To inculcate financial discipline for allocating a sum for saving and investment, you can try the widely accepted 50/30/20 thumb rule of budgeting. According to it, 50% of your income should go towards fulfilling your basic needs, 30% towards entertainment expenses and luxuries, and 20% towards savings and investment.
4. Outline goals and prioritize: Outlining and prioritizing goals will assist you in making decisions throughout the process of budgeting and executing the budget. After you note down your financial goals, you'd better be able to earmark funds towards your reserve and investments in financial securities.
Managing a budget
Most people who wish to lead a financially disciplined life to overcome the first step of drafting a budget but stumble when it comes to managing and adhering to the budget.
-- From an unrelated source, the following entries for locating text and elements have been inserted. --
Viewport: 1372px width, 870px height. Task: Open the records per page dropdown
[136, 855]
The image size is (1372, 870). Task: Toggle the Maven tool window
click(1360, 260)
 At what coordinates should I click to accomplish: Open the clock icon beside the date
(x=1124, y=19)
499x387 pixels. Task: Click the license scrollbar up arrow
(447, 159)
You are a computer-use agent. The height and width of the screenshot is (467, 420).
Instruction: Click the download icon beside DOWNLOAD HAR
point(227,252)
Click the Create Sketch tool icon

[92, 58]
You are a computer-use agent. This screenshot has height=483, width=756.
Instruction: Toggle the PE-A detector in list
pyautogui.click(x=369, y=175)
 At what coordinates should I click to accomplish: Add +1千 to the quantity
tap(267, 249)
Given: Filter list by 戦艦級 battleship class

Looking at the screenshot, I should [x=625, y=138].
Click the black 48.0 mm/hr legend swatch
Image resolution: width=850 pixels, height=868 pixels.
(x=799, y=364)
Here are some tips that will help you to execute your budget plan better.
1. Create an emergency fund: Many people forget about budgeting or their plan when an emergency or an unforeseen circumstance arises. This essentially makes the financial conditions worse for people. Thus it is very important to create an emergency fund that can support you in such situations.
An emergency fund should equal around 3-6 months of your income. It can be built by taking a small proportion of your income until you have enough to suffice in a crisis.
2. Avoid over-expenditure: Avoiding over expenditure and unnecessary purchases is key to carrying out a budget successfully. If you overspend and exceed your budget in one month, you’ll have to cover the deficit in the next month leaving you less money to meet your basic needs, again leading to exceeding your budget and thus pushing you into an inevitable vicious cycle.
This can be avoided by creating a shopping list in advance and buying only what is affordable. As the elasticity of demand necessities is low, you can cut back on goods that are superfluous.
3. Save first, spend later: The save first and spend later approach is gaining popularity these days. It is especially beneficial for individuals trying to develop the habit of saving. It is quite simple and can be followed by fixing a percent or an exact amount you want to save each month and separating it as soon as you receive your income.
To ensure that you don’t spend your savings you can deposit the sum in a separate account or invest in a liquid asset so that the money is accessible but does not mix with your expenditure income.
4. Review your budget: The importance of reviewing your budget regularly cannot be stressed enough. It is the most common mistake that people make. It helps to cover deficits of the previous months, adjust according to new circumstances like a wedding in the family, or revised rent, increase in income as a result of a promotion, etc. You’ll also be able to efficiently track your spending through this exercise.
These are not hard and fast rules that should be followed under any circumstances but a basic framework for you to create the right plan for yourself. You can tweak according to your own priorities so that the plan is simple and doesn’t stress you out.